Beim Dauerbrenner "Paw Patrol" ist der Karlsruher Spielzeugvertrieb Lizenzgeber bis hin zur Badekugel. "Der Film hat geschafft, dass Kinder in die Badewanne gehen, aber eben nur mit 'Paw Patrol'-Figuren." Dabei war der kanadische Spielzeughersteller Spin Master, Erfinder von "Paw Patrol", bei seinen Vier-Pfoten-Helden sehr strategisch vorgegangen: Erst gab es den Animationsfilm, später wurde dann das Spielzeug konzipiert.
Teure Lizenzen für Spielzeughändler
"Barbie" hat funktioniert, das macht sich auch bei Wieland Sulzer und seinem Spielwarengeschäft in Marburg bemerkbar.
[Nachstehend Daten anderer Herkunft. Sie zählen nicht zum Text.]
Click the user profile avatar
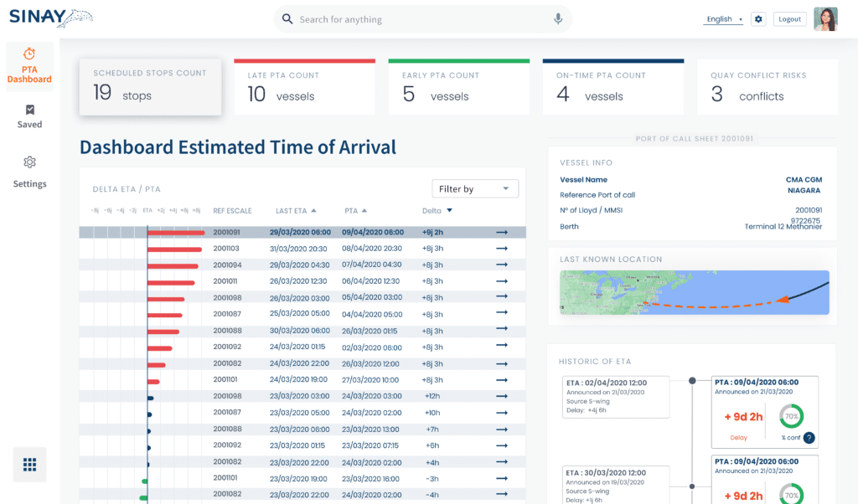The image size is (858, 504). pyautogui.click(x=825, y=18)
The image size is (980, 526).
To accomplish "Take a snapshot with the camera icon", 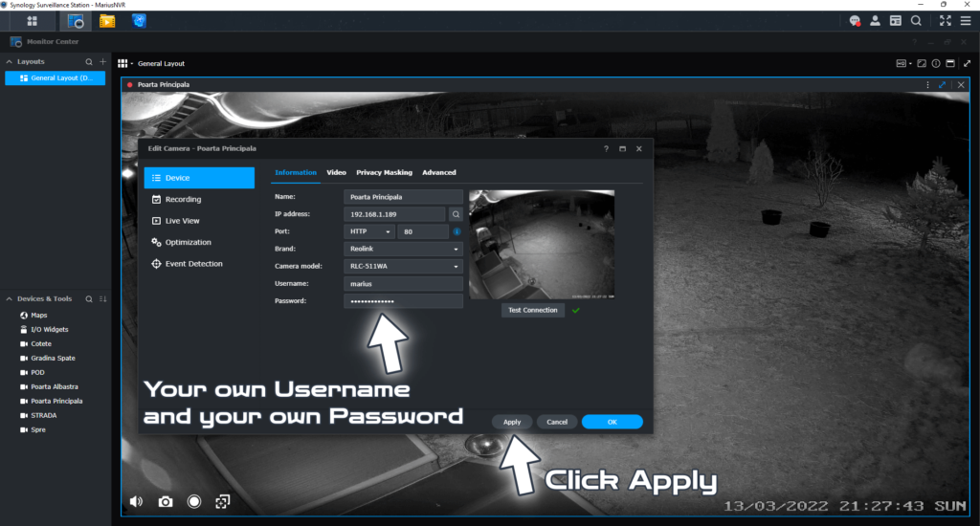I will tap(166, 502).
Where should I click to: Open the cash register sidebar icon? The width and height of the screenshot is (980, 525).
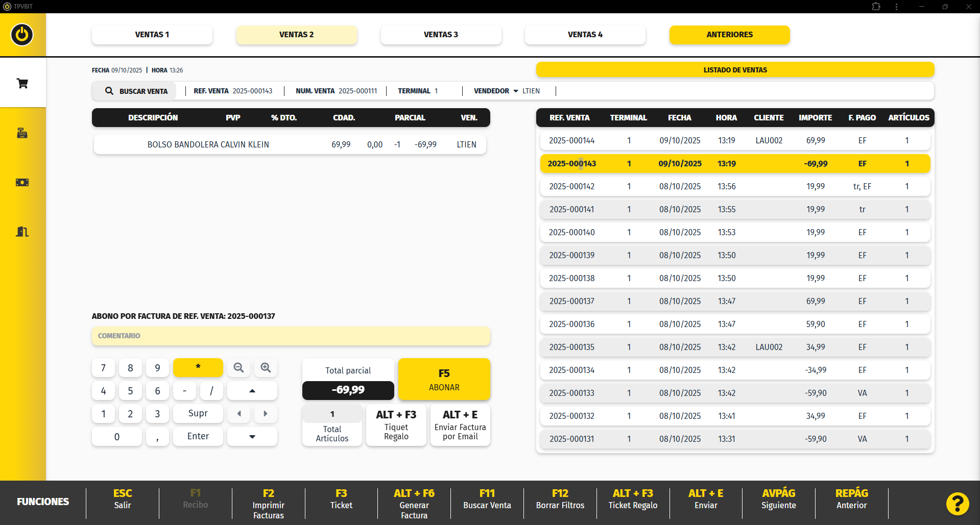(x=22, y=133)
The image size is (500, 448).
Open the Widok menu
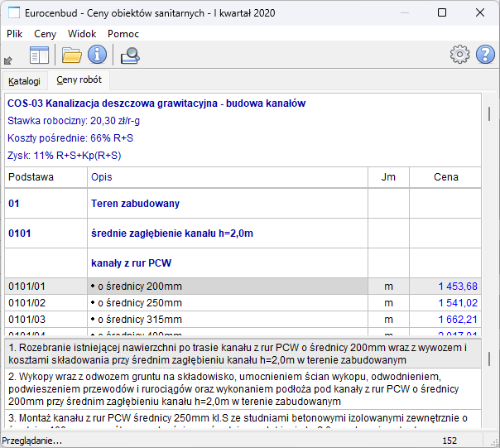pos(82,34)
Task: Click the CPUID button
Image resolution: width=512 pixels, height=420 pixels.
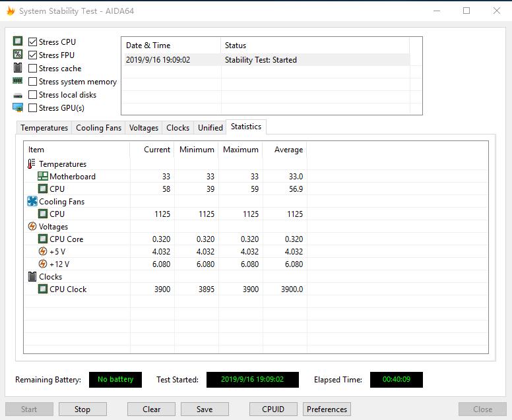Action: pos(273,409)
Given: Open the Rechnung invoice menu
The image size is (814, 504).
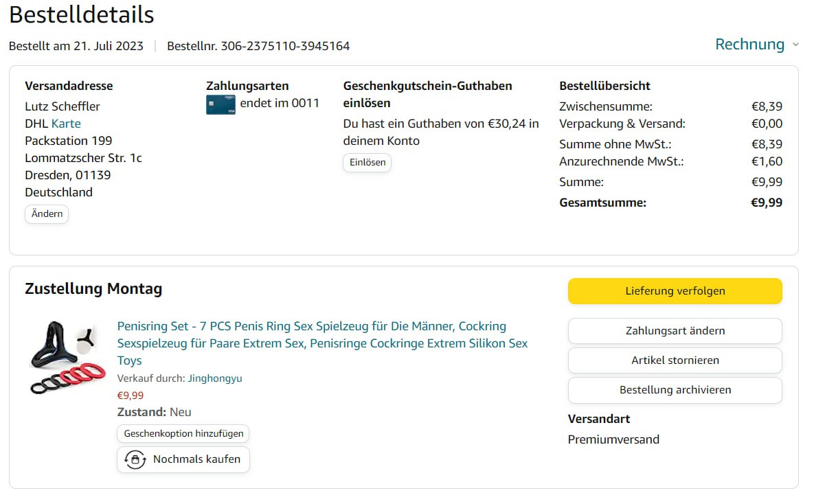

Bei ihm stehen wieder mehr Kinder vor dem Barbie-Regal. Allerdings muss er bis zu 27 Prozent mehr im Einkauf zahlen, nur um solche lizenzierten Artikel verkaufen zu können. "Klar muss ich das an die Kundschaft weitergeben", sagt er. Dabei geht er noch ein Risiko ein, denn "maximal zwei bis vier Lizenzen funktionieren in der Regel". Nur wenn er den entsprechenden Warenabsatz hat, bleibt er nicht auf seinen Mehrausgaben sitzen.
Im unteren Regal seines Geschäftes etwa stehen die "Polly Pocket"-Figuren, wenig beachtet von der jungen Kundschaft - diese Ära scheint vorbei. Auch sie stammen aus dem Hause Mattel. Angesichts des "Barbie"-Erfolgs sollen auch diese Miniatur-Püppchen bald auf der Leinwand in Szene gesetzt werden. Und womöglich wird der Ladenhüter dann wieder zum Verkaufsschlager.